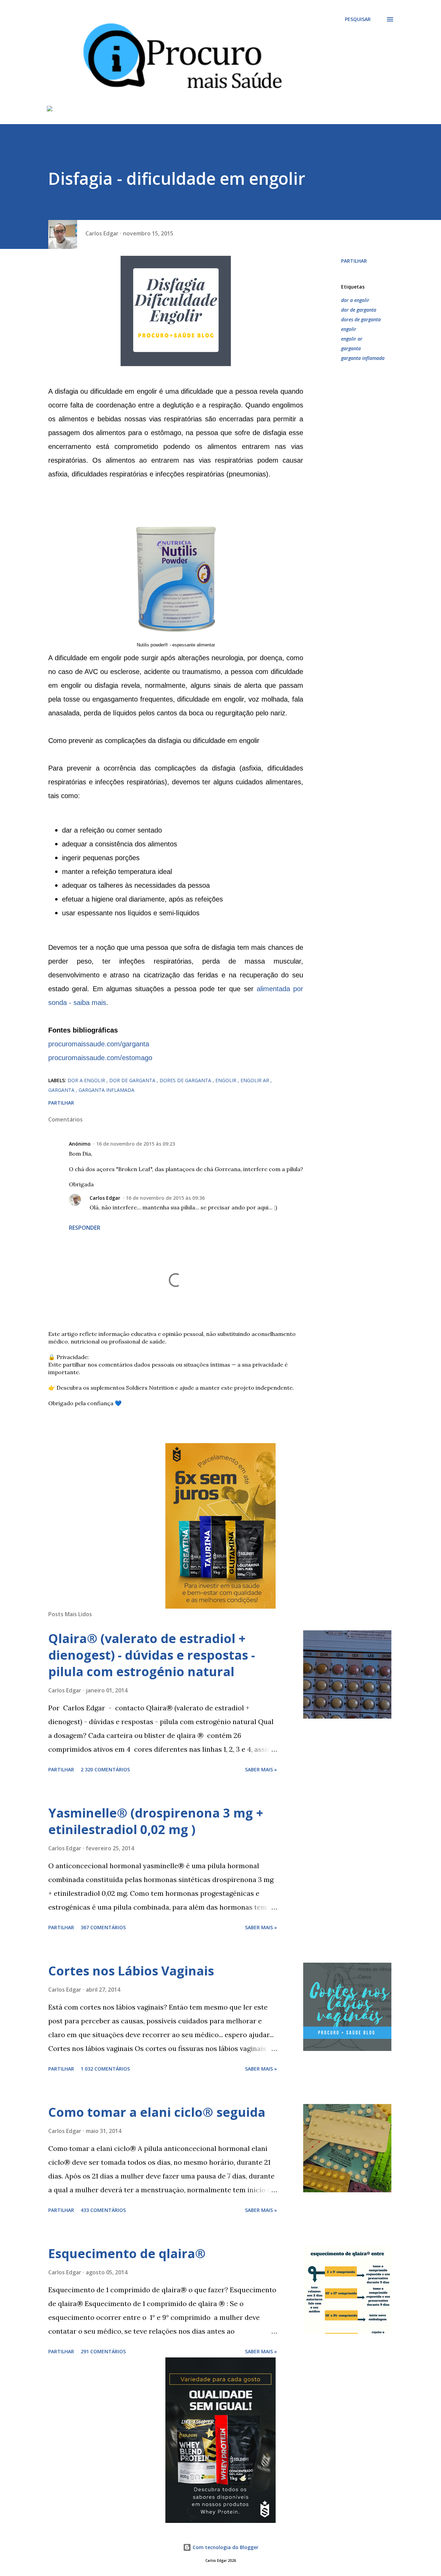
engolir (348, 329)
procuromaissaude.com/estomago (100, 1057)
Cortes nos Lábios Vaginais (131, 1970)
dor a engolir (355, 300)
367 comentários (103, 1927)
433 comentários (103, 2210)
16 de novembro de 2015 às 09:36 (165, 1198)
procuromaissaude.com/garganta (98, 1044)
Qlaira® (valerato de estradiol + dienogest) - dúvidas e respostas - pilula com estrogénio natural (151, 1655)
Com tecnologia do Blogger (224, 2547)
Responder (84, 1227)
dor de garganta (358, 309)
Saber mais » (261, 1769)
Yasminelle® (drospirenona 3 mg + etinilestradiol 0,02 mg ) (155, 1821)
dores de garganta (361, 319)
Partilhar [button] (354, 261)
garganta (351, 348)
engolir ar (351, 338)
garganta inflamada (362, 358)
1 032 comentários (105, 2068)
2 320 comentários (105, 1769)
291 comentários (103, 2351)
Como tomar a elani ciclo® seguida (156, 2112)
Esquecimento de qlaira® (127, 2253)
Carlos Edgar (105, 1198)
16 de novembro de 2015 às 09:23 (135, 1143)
^^^^^^^^
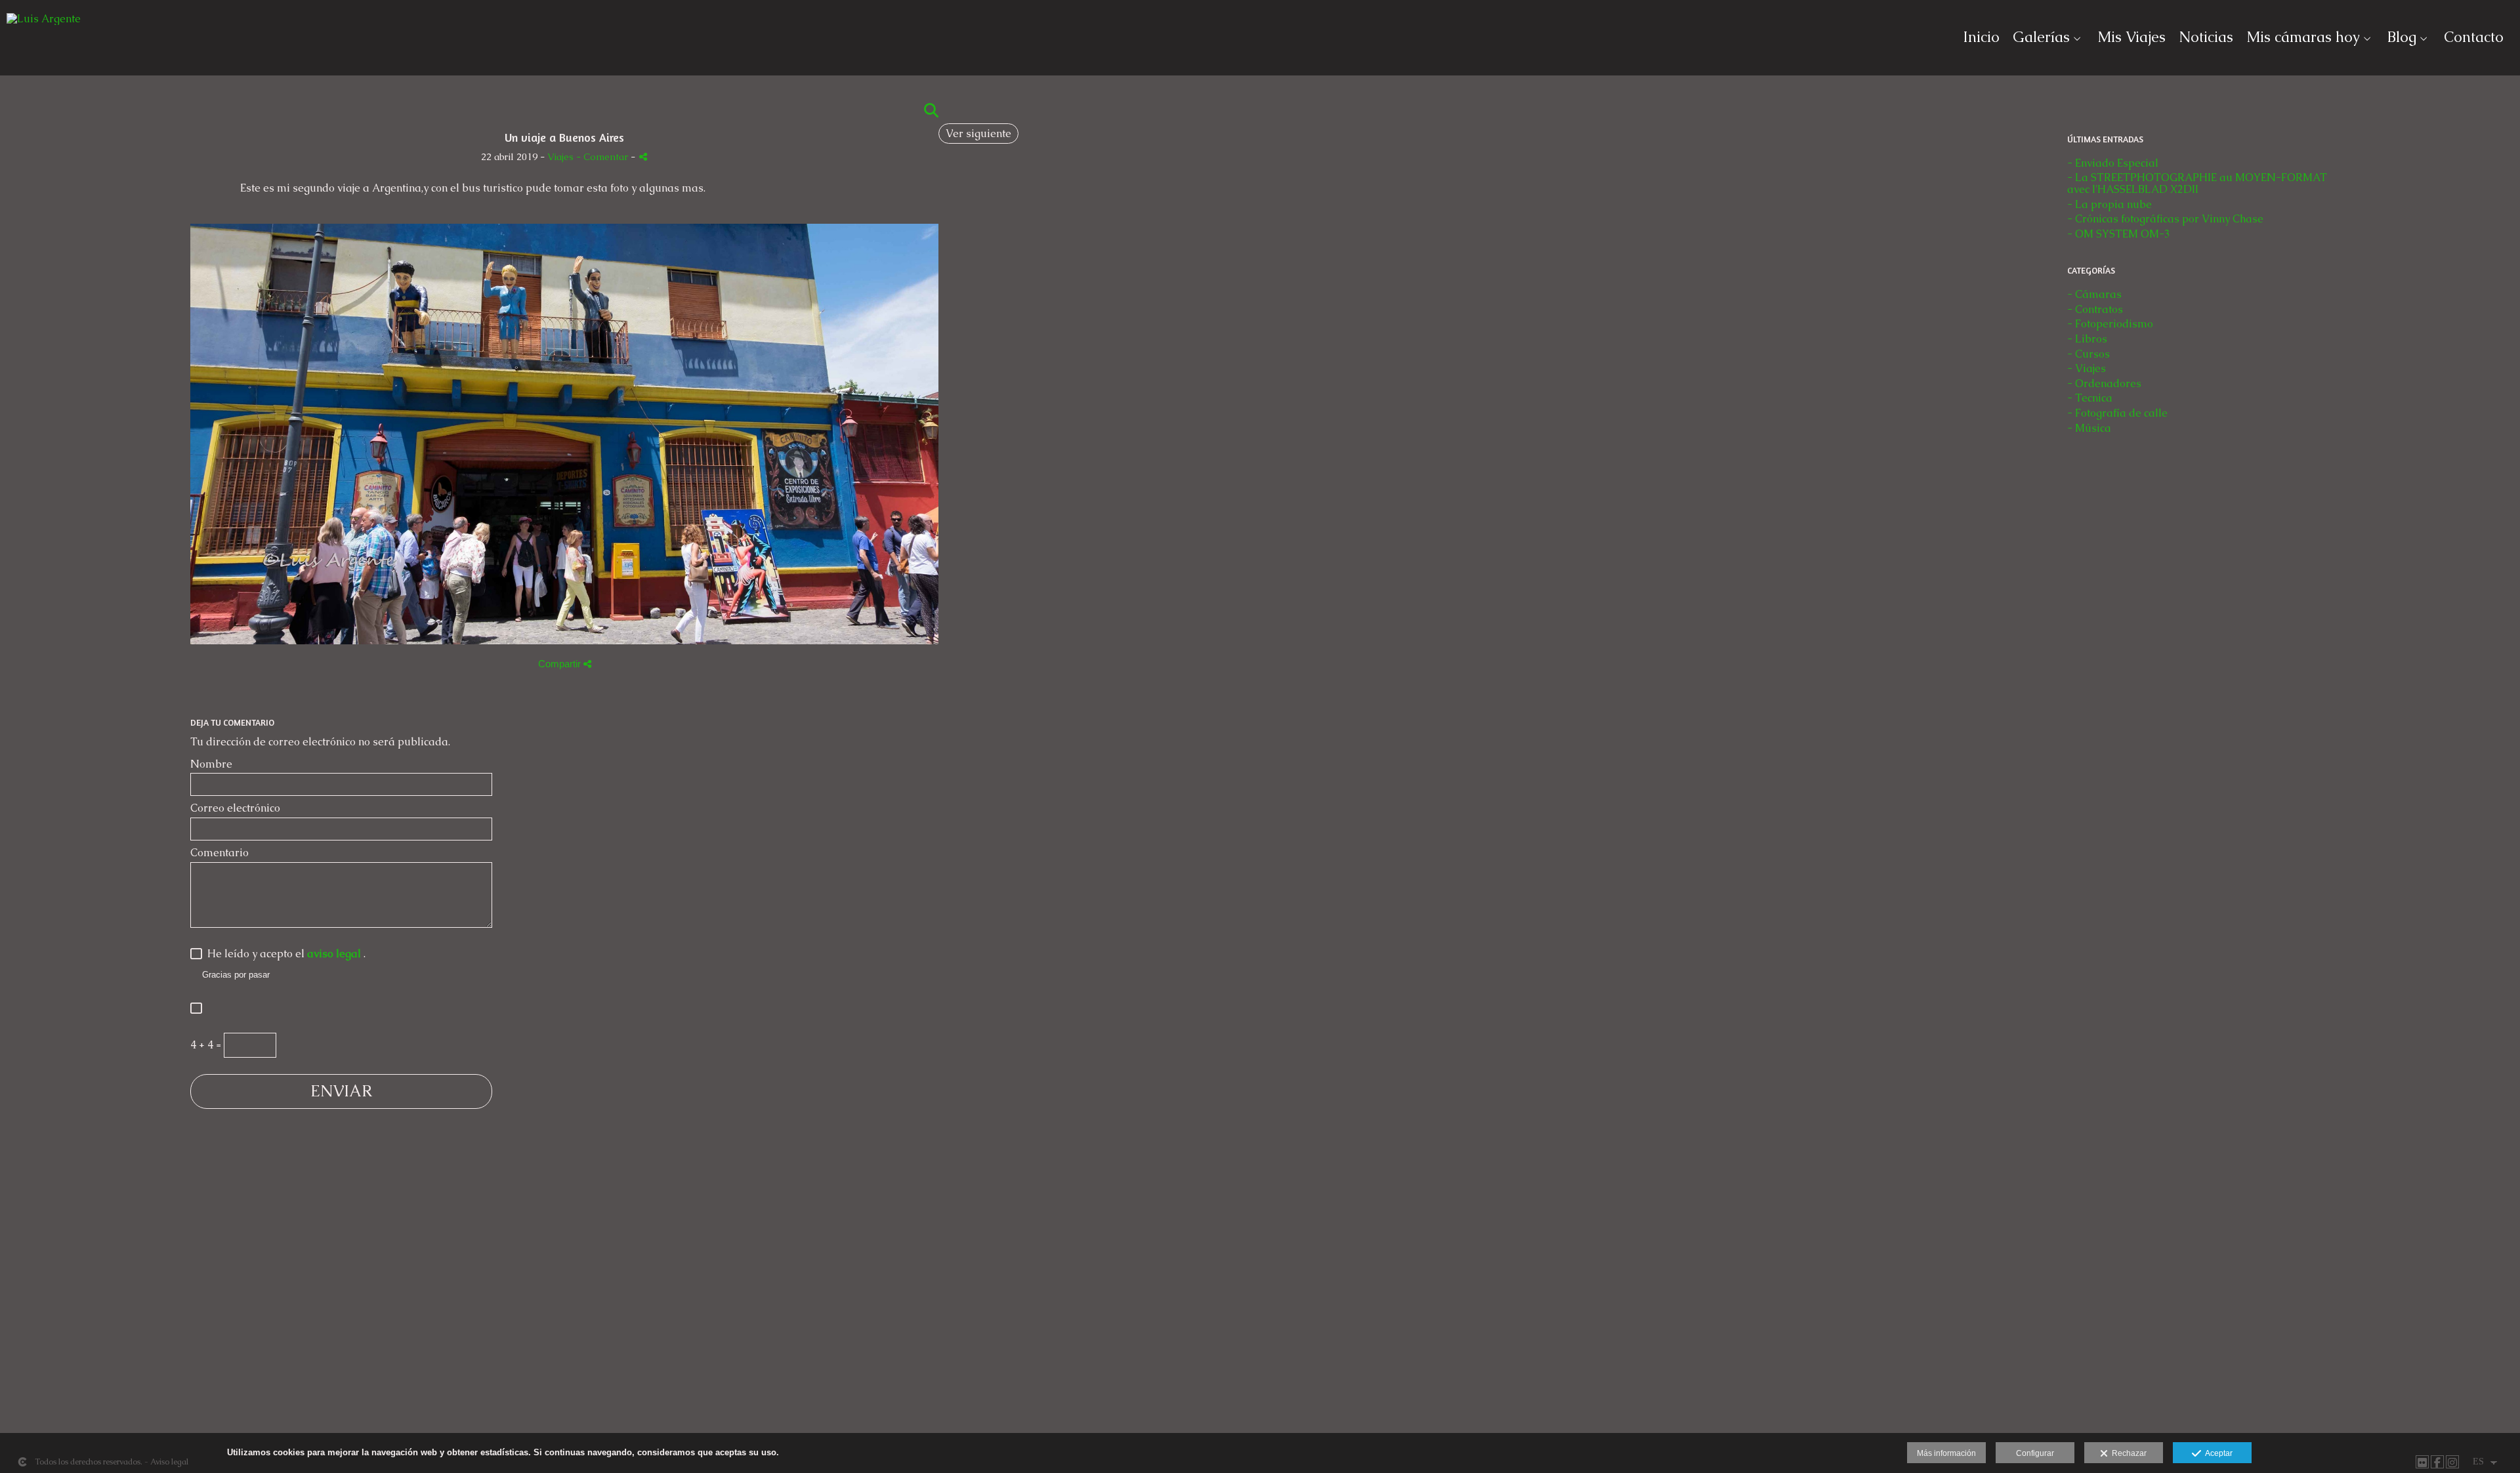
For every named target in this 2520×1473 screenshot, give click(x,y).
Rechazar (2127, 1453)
^^^^^^^^
▶ Directions
After reading through the material, report every line that holds "garganta".

▶ Task response
procuromaissaude.com/garganta (98, 1044)
dor de garganta (358, 309)
dores de garganta (361, 319)
garganta (351, 348)
garganta inflamada (362, 358)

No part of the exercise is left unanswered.